* Assignment *
Take the line containing "Task: Click the LabView logo text" through the last line of the data and retype those lines exactly. Pictures do not belong in the copy.

Screenshot grounding data:
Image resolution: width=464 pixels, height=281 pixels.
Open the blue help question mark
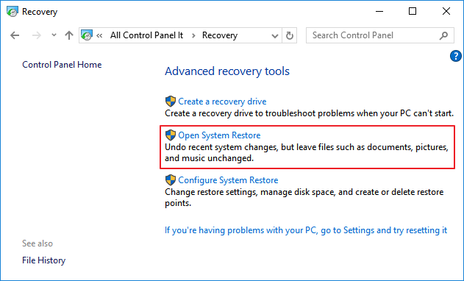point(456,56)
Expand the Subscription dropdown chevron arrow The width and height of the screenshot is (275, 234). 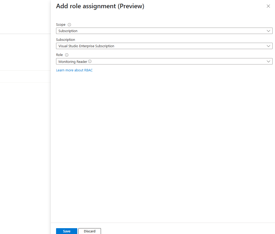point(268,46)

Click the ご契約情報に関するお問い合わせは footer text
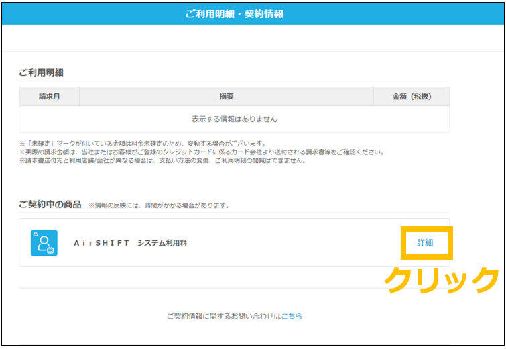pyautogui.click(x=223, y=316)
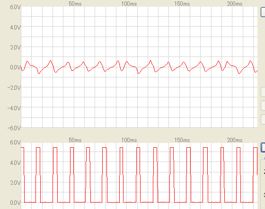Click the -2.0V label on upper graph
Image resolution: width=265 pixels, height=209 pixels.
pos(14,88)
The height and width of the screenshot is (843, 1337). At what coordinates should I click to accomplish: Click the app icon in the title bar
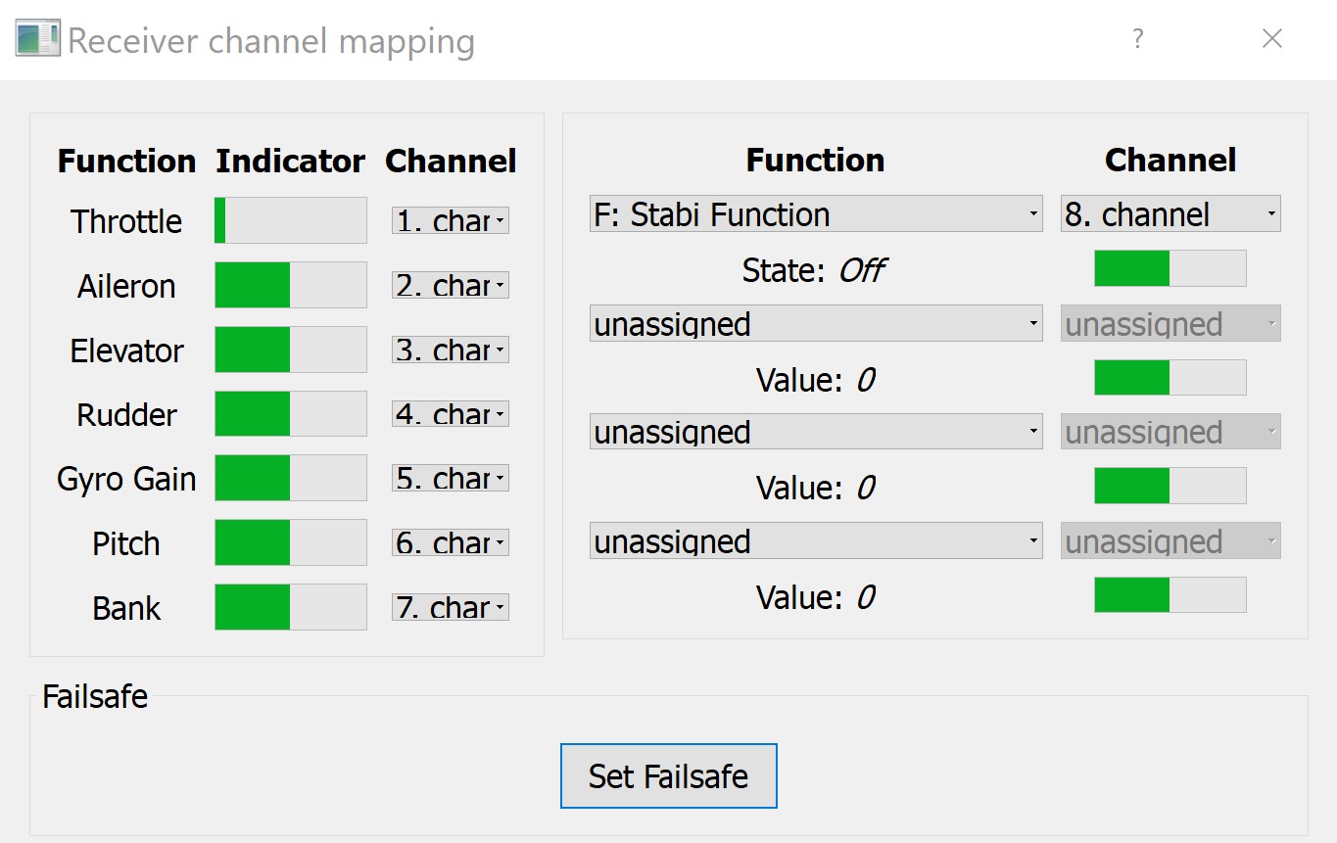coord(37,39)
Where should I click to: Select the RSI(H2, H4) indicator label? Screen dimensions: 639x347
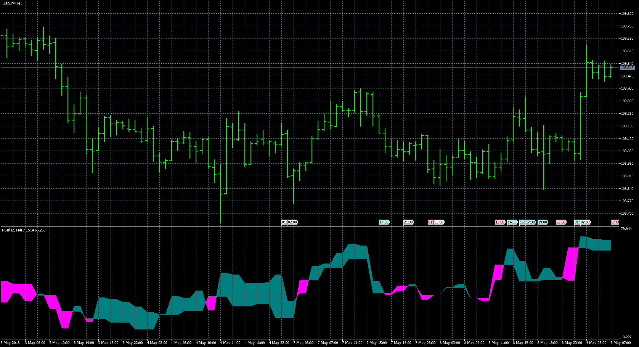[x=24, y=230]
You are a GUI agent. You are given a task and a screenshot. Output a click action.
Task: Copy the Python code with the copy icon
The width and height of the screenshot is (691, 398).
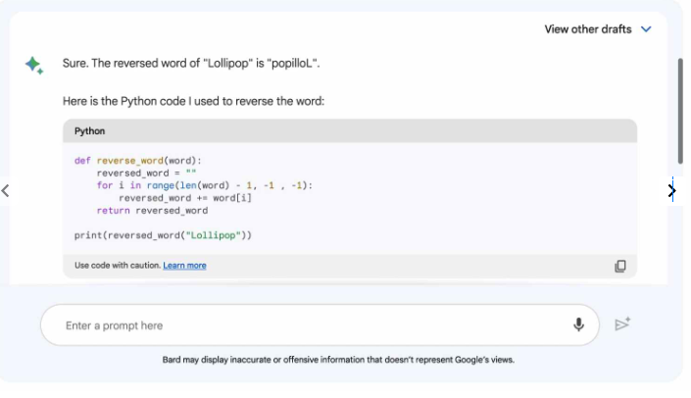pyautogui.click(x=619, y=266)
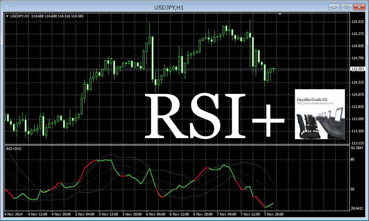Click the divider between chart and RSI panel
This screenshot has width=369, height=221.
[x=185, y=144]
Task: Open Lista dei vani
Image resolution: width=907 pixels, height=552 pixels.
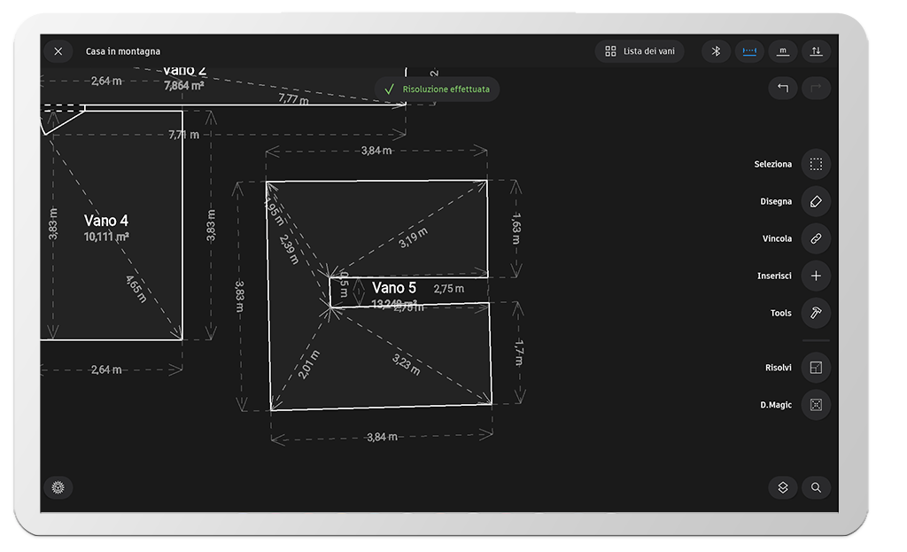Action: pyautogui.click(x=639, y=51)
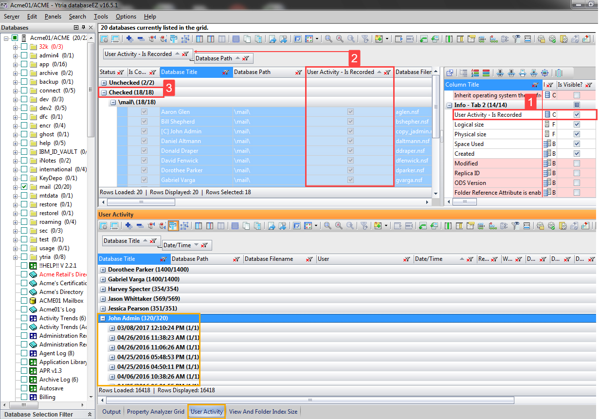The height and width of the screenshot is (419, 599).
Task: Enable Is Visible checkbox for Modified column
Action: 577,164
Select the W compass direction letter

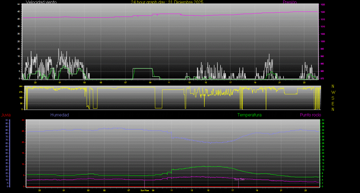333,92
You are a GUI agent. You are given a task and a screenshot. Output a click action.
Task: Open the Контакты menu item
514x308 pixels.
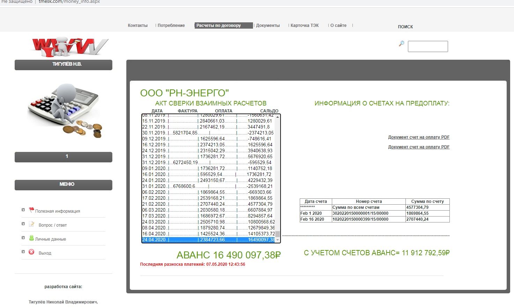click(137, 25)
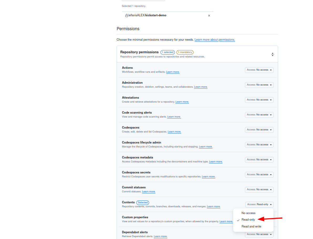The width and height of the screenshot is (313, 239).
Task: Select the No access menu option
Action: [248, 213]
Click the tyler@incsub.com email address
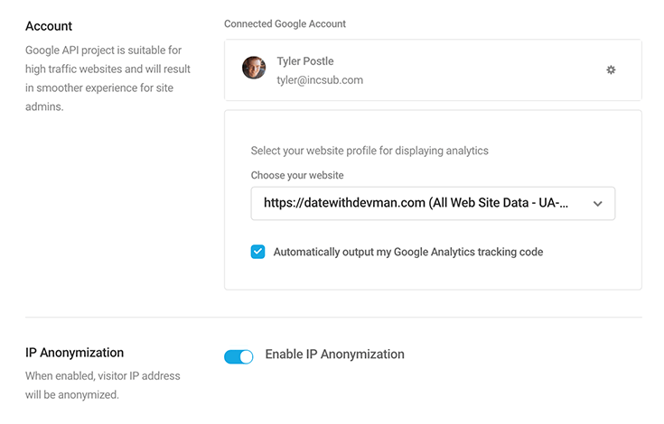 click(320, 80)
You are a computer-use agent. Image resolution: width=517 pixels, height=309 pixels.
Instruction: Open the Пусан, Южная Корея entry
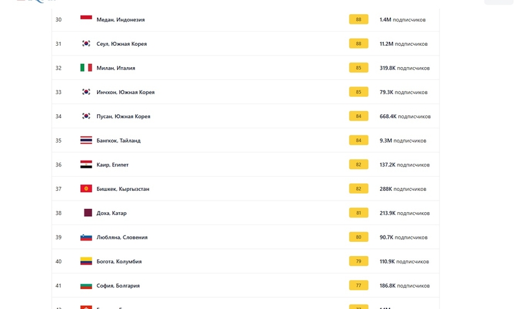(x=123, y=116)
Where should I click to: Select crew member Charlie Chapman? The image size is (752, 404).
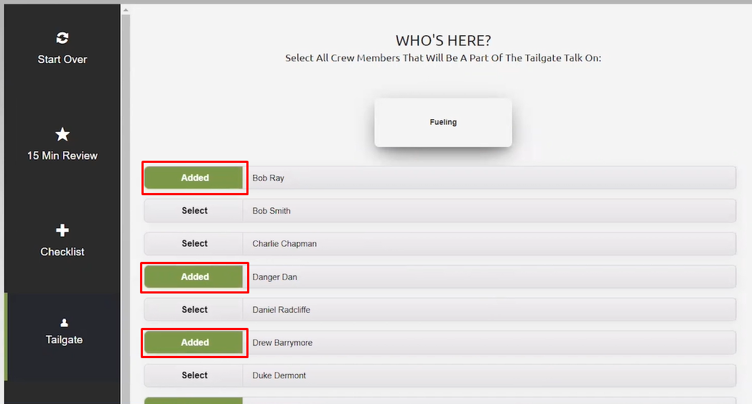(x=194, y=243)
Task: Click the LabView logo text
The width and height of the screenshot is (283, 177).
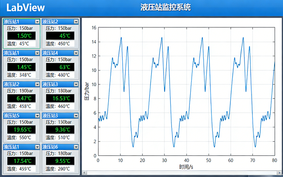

* Worked solution *
Task: Click the LabView logo text
The width and height of the screenshot is (283, 177).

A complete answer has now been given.